Siswa tunanetra mengalami kesulitan belajar dalam mata pelajaran
matematika terlebih dalam materi geometri dikarenakan butuh
pemahaman yang mendalam tentang konsep matematika yang dipandang
terlalu abstrak dengan keterbatasan penglihatan yang mereka miliki. Selain
itu, geometri meliputi kemampuan keruangan yang mencakup orientasi
ruang, dan visualisasi ruang. Berdasarkan kondisi yang ada pada diri siswa
tunanetra maka kurang dapat menyerap informasi dari indera visual, wajar
bahwa prestasi belajar matematika pada siswa tunanetra menjadi rendah
jika dibandingkan dengan mata pelajaran yang lain.

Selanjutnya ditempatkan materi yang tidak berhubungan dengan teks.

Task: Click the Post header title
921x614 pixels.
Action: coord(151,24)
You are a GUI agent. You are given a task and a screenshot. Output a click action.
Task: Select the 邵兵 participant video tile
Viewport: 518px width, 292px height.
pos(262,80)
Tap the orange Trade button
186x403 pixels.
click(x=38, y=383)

Untuk menunjang keberhasilan pendidikan siswa berkebutuhan
khusus tunanetra, perlu adanya sarana dan prasarana baik pokok maupun
penunjang. Hal ini dikarenakan harus mempertimbangkan kondisi yang ada
pada siswa tunanetra, yaitu baik kondisi fisik, mental, emosi maupun
sosialnya. Siswa tunanetra lebih membutuhkan pendidikan dan pelayanan
yang khusus. Perlu disadari bahwa tidak ada satupun strategi, metode atau
pendekatan serta jenis pendidikan yang dapat memberikan pelayanan
pendidikan untuk semua masalah yang berbeda-beda. Demikian juga tidak
mengherankan jika para guru yang kreatif memiliki berbagai strategi,
metode dalam upaya memberi setiap siswa pendidikan umum yang layak.

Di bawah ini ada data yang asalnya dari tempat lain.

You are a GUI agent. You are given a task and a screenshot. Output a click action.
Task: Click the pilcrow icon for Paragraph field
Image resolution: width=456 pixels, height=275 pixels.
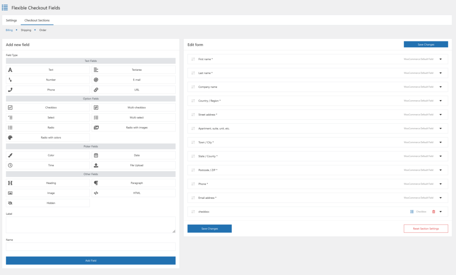click(x=96, y=183)
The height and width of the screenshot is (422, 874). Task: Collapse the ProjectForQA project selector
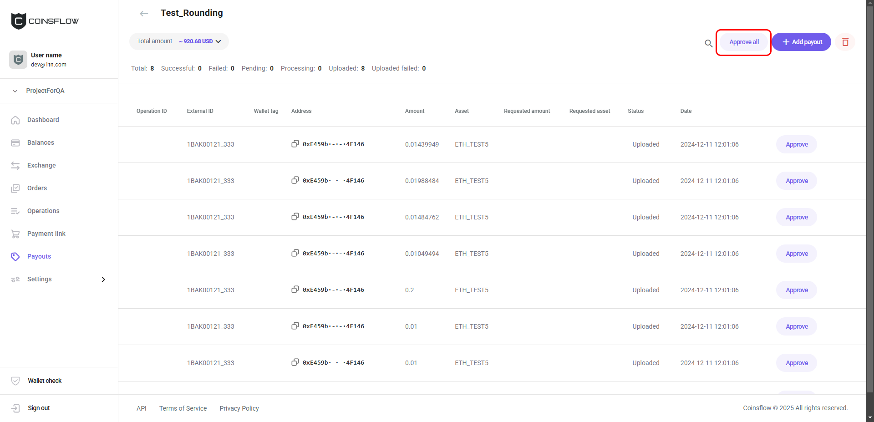[15, 91]
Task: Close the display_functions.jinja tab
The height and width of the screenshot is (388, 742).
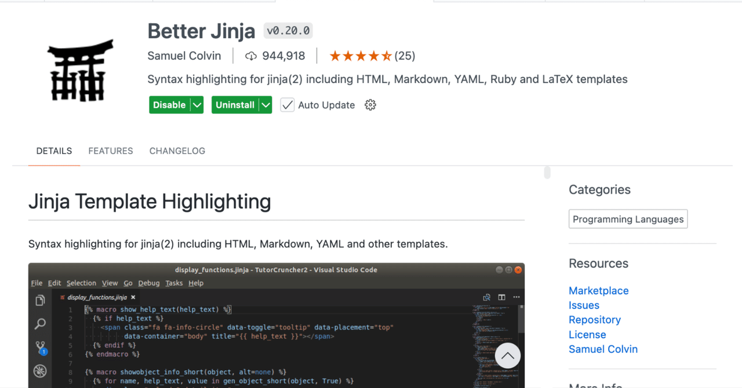Action: click(133, 296)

Lingkungan pendidikan bagi siswa berkebutuhan khusus lebih bervariasi
jika dibandingkan dengan pendidikan pada siswa normal, maka pemilihan
strategi, metode pendekatan dalam pengajaran harus mempertimbangkan
kondisi siswa. Lantas bagaimana program khusus yang diberikan untuk
siswa tunanetra dalam belajar matematika materi geometri?. Terlebih
dalam pembelajaran matematika materi geometri banyak melibatkan
indera penglihatan untuk mengamati objek yang sedang dipelajari.

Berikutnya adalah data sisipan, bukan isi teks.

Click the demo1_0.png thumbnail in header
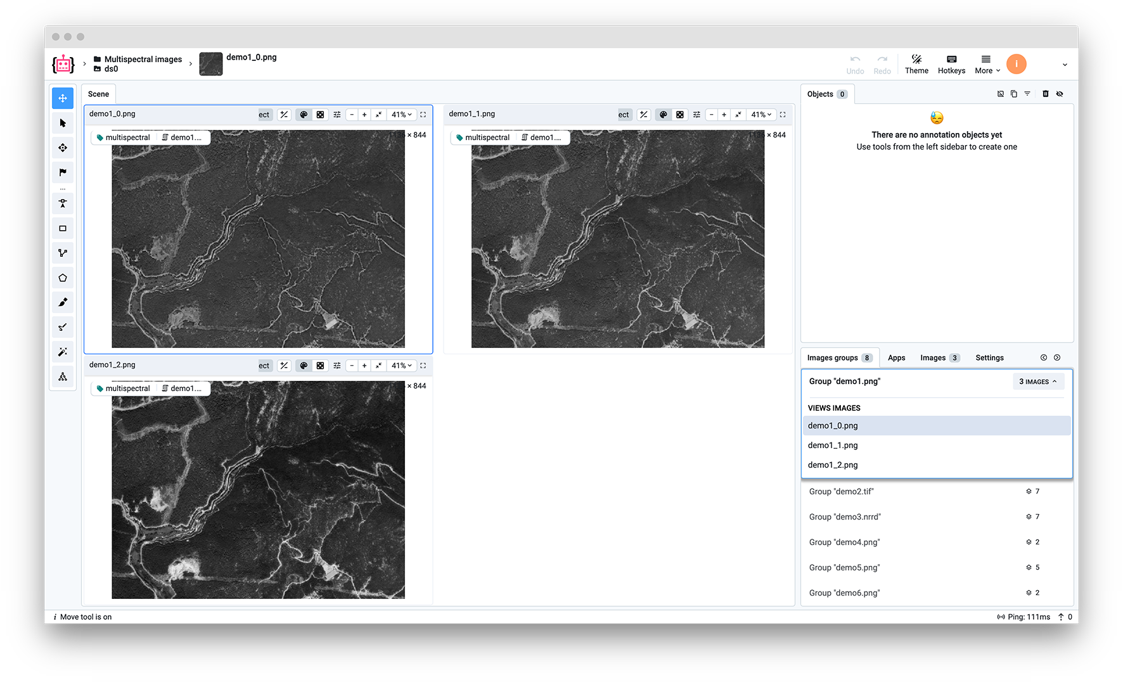The height and width of the screenshot is (687, 1123). pyautogui.click(x=211, y=64)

Berdasarkan latar belakang masalah diatas maka penulis hendak
melakukan penelitian yang berjudul “PEMBELAJARAN GEOMETRI PADA
SISWA TUNANETRA DI SLB-A DRIA ADI SEMARANG”.
B. Rumusan Masalah
Bagaimanakah pembelajaran geometri pada siswa tunanetra di
SLB-A Dria Adi Semarang?
4
C. Tujuan Penelitian
Penelitian ini bertujuan untuk mendeskripsikan pembelajaran
geometri pada siswa tunanetra di SLB-A Dria Adi Semarang.
D. Manfaat Penelitian
1. Manfaat Teoritik
Secara teoritis hasil penelitian ini diharapkan dapat
memberikan sumbangan dalam dunia pendidikan secara khusus
untuk pembelajaran matematika.
2. Manfaat Praktis
a. Bagi siswa, membantu siswa dalam meningkatkan hasil belajar
matematika dan meningkatkan motivasi siswa dalam
mempelajari matematika.
b. Bagi guru, memberikan gambaran tentang pembelajaran
matematika bidang geometri serta memberikan masukan dalam
mengembangkan kegiatan pembelajaran matematika berupa
strategi, metode, pendekatan, media pembelajaran yang tepat
dalam proses belajar.
c. Bagi penulis, melatih kemampuan serta menambah pengalaman
sebagai bekal dalam melaksanakan tugas mendidik.